▶ **What the task requires**: Copy the material below line for line, changing nothing.

▶ **Extracted material**:

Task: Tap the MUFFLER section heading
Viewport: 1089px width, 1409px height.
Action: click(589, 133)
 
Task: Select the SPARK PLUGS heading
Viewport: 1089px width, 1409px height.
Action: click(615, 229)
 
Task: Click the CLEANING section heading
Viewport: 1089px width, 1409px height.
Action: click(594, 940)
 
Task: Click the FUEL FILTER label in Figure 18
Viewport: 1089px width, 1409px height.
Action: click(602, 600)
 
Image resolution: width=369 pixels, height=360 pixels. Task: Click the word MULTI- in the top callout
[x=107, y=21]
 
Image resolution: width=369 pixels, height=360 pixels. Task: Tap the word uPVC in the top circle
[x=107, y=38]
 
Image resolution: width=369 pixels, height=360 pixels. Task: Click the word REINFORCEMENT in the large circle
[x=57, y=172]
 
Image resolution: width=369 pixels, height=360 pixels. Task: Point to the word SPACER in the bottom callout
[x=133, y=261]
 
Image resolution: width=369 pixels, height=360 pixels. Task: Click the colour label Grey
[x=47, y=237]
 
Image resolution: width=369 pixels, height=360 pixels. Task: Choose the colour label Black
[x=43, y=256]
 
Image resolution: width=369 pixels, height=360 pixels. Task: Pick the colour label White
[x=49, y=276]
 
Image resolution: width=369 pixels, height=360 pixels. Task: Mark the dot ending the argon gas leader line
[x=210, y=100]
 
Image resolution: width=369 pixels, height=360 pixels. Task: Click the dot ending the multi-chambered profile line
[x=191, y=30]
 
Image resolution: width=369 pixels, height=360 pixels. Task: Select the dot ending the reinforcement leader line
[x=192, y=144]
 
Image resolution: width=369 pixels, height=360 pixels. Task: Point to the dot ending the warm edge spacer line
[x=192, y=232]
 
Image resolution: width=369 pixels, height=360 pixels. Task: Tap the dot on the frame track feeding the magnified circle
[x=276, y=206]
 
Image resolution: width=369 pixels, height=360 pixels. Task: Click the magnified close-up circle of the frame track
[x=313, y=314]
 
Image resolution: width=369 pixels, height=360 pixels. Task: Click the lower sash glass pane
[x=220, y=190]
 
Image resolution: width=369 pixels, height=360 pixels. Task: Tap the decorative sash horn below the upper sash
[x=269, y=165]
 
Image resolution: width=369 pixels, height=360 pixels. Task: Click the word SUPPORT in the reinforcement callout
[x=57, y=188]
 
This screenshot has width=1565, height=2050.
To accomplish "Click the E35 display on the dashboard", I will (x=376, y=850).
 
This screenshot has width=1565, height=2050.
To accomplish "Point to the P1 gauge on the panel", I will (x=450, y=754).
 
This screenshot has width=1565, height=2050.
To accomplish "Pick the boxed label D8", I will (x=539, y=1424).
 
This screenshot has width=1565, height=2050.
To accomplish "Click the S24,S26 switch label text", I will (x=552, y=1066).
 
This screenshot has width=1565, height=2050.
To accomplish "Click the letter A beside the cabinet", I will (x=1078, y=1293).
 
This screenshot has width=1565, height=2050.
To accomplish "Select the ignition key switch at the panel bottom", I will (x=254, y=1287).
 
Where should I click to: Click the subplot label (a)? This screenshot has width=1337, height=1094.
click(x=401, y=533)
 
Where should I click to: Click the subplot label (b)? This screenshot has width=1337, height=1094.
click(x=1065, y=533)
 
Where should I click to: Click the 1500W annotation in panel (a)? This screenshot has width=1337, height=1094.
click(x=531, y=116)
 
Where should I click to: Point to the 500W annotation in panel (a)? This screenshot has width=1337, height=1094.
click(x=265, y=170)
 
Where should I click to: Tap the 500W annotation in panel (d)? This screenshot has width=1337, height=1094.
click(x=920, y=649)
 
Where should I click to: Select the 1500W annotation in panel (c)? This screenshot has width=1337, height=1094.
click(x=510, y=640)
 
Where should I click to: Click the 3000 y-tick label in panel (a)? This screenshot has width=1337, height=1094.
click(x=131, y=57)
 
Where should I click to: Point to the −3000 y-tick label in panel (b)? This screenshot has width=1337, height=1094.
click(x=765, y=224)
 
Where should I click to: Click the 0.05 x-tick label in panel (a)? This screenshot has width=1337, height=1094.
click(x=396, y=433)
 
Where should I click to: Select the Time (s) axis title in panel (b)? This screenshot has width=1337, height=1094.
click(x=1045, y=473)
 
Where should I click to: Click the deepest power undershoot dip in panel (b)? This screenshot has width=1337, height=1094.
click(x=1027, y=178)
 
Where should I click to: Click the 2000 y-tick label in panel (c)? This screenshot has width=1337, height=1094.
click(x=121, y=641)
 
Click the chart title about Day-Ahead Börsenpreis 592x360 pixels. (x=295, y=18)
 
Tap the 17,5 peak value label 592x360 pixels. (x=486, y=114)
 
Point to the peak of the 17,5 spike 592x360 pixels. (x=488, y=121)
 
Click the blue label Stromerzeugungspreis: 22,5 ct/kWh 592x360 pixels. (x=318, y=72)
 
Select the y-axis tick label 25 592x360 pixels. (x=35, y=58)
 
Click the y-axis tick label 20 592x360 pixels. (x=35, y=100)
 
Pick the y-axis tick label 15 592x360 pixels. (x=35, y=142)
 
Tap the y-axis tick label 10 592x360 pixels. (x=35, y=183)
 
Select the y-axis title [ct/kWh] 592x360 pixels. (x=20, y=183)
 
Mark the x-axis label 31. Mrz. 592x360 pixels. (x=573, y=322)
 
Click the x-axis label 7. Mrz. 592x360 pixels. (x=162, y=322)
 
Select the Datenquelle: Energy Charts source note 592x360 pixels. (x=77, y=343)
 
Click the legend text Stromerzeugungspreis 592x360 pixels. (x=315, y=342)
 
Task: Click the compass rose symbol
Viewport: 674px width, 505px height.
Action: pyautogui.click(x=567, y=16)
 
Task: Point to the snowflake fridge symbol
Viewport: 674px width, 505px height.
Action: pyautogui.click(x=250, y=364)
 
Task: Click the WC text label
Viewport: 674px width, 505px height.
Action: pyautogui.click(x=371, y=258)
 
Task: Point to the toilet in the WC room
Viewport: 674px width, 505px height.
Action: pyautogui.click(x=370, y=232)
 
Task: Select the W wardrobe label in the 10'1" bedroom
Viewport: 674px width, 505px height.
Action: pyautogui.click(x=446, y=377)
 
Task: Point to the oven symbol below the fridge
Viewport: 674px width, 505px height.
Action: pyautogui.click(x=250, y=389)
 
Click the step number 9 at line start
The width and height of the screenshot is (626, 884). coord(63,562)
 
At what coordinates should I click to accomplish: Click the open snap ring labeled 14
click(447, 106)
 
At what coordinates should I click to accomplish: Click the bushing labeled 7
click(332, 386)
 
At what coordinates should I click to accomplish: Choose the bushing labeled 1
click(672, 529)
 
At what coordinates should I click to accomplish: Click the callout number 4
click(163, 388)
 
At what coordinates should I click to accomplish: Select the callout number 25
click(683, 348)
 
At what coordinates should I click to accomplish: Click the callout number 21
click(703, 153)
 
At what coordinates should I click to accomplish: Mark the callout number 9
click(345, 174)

▶ **Worked solution**:
Task: Tap the MUFFLER section heading
Viewport: 1089px width, 1409px height.
Action: click(589, 133)
 
Task: Select the SPARK PLUGS heading
Viewport: 1089px width, 1409px height.
Action: click(615, 229)
 
Task: Click the CLEANING section heading
Viewport: 1089px width, 1409px height.
Action: click(594, 940)
 
Task: Click the FUEL FILTER label in Figure 18
Viewport: 1089px width, 1409px height.
Action: click(602, 600)
 
Image resolution: width=369 pixels, height=360 pixels. Task: Click the word MULTI- in the top callout
[x=107, y=21]
 
Image resolution: width=369 pixels, height=360 pixels. Task: Tap the word uPVC in the top circle
[x=107, y=38]
 
Image resolution: width=369 pixels, height=360 pixels. Task: Click the word REINFORCEMENT in the large circle
[x=57, y=172]
 
Image resolution: width=369 pixels, height=360 pixels. Task: Point to the word SPACER in the bottom callout
[x=133, y=261]
 
Image resolution: width=369 pixels, height=360 pixels. Task: Click the colour label Grey
[x=47, y=237]
 
Image resolution: width=369 pixels, height=360 pixels. Task: Choose the colour label Black
[x=43, y=256]
 
Image resolution: width=369 pixels, height=360 pixels. Task: Pick the colour label White
[x=49, y=276]
 
Image resolution: width=369 pixels, height=360 pixels. Task: Mark the dot ending the argon gas leader line
[x=210, y=100]
 
Image resolution: width=369 pixels, height=360 pixels. Task: Click the dot ending the multi-chambered profile line
[x=191, y=30]
 
Image resolution: width=369 pixels, height=360 pixels. Task: Select the dot ending the reinforcement leader line
[x=192, y=144]
 
Image resolution: width=369 pixels, height=360 pixels. Task: Point to the dot ending the warm edge spacer line
[x=192, y=232]
 
Image resolution: width=369 pixels, height=360 pixels. Task: Tap the dot on the frame track feeding the magnified circle
[x=276, y=206]
 
Image resolution: width=369 pixels, height=360 pixels. Task: Click the magnified close-up circle of the frame track
[x=313, y=314]
 
Image resolution: width=369 pixels, height=360 pixels. Task: Click the lower sash glass pane
[x=220, y=190]
 
Image resolution: width=369 pixels, height=360 pixels. Task: Tap the decorative sash horn below the upper sash
[x=269, y=165]
 
Image resolution: width=369 pixels, height=360 pixels. Task: Click the word SUPPORT in the reinforcement callout
[x=57, y=188]
 
This screenshot has width=1565, height=2050.
To accomplish "Click the E35 display on the dashboard", I will (x=376, y=850).
 
This screenshot has width=1565, height=2050.
To accomplish "Point to the P1 gauge on the panel", I will (x=450, y=754).
 
This screenshot has width=1565, height=2050.
To accomplish "Pick the boxed label D8", I will (x=539, y=1424).
 
This screenshot has width=1565, height=2050.
To accomplish "Click the S24,S26 switch label text", I will (x=552, y=1066).
 
This screenshot has width=1565, height=2050.
To accomplish "Click the letter A beside the cabinet", I will (x=1078, y=1293).
 
This screenshot has width=1565, height=2050.
To accomplish "Select the ignition key switch at the panel bottom", I will (x=254, y=1287).
 
Where should I click to: Click the subplot label (a)? This screenshot has width=1337, height=1094.
click(x=401, y=533)
 
Where should I click to: Click the subplot label (b)? This screenshot has width=1337, height=1094.
click(x=1065, y=533)
 
Where should I click to: Click the 1500W annotation in panel (a)? This screenshot has width=1337, height=1094.
click(x=531, y=116)
 
Where should I click to: Point to the 500W annotation in panel (a)? This screenshot has width=1337, height=1094.
click(x=265, y=170)
 
Where should I click to: Tap the 500W annotation in panel (d)? This screenshot has width=1337, height=1094.
click(x=920, y=649)
 
Where should I click to: Select the 1500W annotation in panel (c)? This screenshot has width=1337, height=1094.
click(x=510, y=640)
 
Where should I click to: Click the 3000 y-tick label in panel (a)? This screenshot has width=1337, height=1094.
click(x=131, y=57)
 
Where should I click to: Point to the −3000 y-tick label in panel (b)? This screenshot has width=1337, height=1094.
click(x=765, y=224)
 
Where should I click to: Click the 0.05 x-tick label in panel (a)? This screenshot has width=1337, height=1094.
click(x=396, y=433)
 
Where should I click to: Select the Time (s) axis title in panel (b)? This screenshot has width=1337, height=1094.
click(x=1045, y=473)
 
Where should I click to: Click the deepest power undershoot dip in panel (b)? This screenshot has width=1337, height=1094.
click(x=1027, y=178)
 
Where should I click to: Click the 2000 y-tick label in panel (c)? This screenshot has width=1337, height=1094.
click(x=121, y=641)
 
Click the chart title about Day-Ahead Börsenpreis 592x360 pixels. (x=295, y=18)
 
Tap the 17,5 peak value label 592x360 pixels. (x=486, y=114)
 
Point to the peak of the 17,5 spike 592x360 pixels. (x=488, y=121)
 
Click the blue label Stromerzeugungspreis: 22,5 ct/kWh 592x360 pixels. (x=318, y=72)
 
Select the y-axis tick label 25 592x360 pixels. (x=35, y=58)
 
Click the y-axis tick label 20 592x360 pixels. (x=35, y=100)
 
Pick the y-axis tick label 15 592x360 pixels. (x=35, y=142)
 
Tap the y-axis tick label 10 592x360 pixels. (x=35, y=183)
 
Select the y-axis title [ct/kWh] 592x360 pixels. (x=20, y=183)
 
Mark the x-axis label 31. Mrz. 592x360 pixels. (x=573, y=322)
 
Click the x-axis label 7. Mrz. 592x360 pixels. (x=162, y=322)
 
Select the Datenquelle: Energy Charts source note 592x360 pixels. (x=77, y=343)
 
Click the legend text Stromerzeugungspreis 592x360 pixels. (x=315, y=342)
 
Task: Click the compass rose symbol
Viewport: 674px width, 505px height.
Action: pyautogui.click(x=567, y=16)
 
Task: Point to the snowflake fridge symbol
Viewport: 674px width, 505px height.
Action: pyautogui.click(x=250, y=364)
 
Task: Click the WC text label
Viewport: 674px width, 505px height.
Action: pyautogui.click(x=371, y=258)
 
Task: Point to the toilet in the WC room
Viewport: 674px width, 505px height.
Action: pyautogui.click(x=370, y=232)
 
Task: Select the W wardrobe label in the 10'1" bedroom
Viewport: 674px width, 505px height.
Action: pyautogui.click(x=446, y=377)
 
Task: Point to the oven symbol below the fridge
Viewport: 674px width, 505px height.
Action: pyautogui.click(x=250, y=389)
 
Click the step number 9 at line start
The width and height of the screenshot is (626, 884). coord(63,562)
 
At what coordinates should I click to accomplish: Click the open snap ring labeled 14
click(447, 106)
 
At what coordinates should I click to accomplish: Click the bushing labeled 7
click(332, 386)
 
At what coordinates should I click to accomplish: Choose the bushing labeled 1
click(672, 529)
 
At what coordinates should I click to accomplish: Click the callout number 4
click(163, 388)
 
At what coordinates should I click to accomplish: Select the callout number 25
click(683, 348)
 
At what coordinates should I click to accomplish: Click the callout number 21
click(703, 153)
 
At what coordinates should I click to accomplish: Mark the callout number 9
click(345, 174)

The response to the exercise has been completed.